**Exercise details:** A verbatim copy of the line containing "sportovní masáž (95, 2324)" and all lines after it, up to and including the final line of the records, is the only acceptable output.

*** Begin section ***

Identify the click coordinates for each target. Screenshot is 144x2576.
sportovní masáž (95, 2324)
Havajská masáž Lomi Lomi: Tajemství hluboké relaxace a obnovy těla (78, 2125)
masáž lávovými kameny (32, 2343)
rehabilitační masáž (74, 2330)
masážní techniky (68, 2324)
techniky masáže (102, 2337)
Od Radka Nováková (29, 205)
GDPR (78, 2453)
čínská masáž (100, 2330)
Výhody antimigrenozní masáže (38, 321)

*** End section ***

**Task solution:**
sportovní masáž (95, 2324)
Havajská masáž Lomi Lomi: Tajemství hluboké relaxace a obnovy těla (78, 2125)
masáž lávovými kameny (32, 2343)
rehabilitační masáž (74, 2330)
masážní techniky (68, 2324)
techniky masáže (102, 2337)
Od Radka Nováková (29, 205)
GDPR (78, 2453)
čínská masáž (100, 2330)
Výhody antimigrenozní masáže (38, 321)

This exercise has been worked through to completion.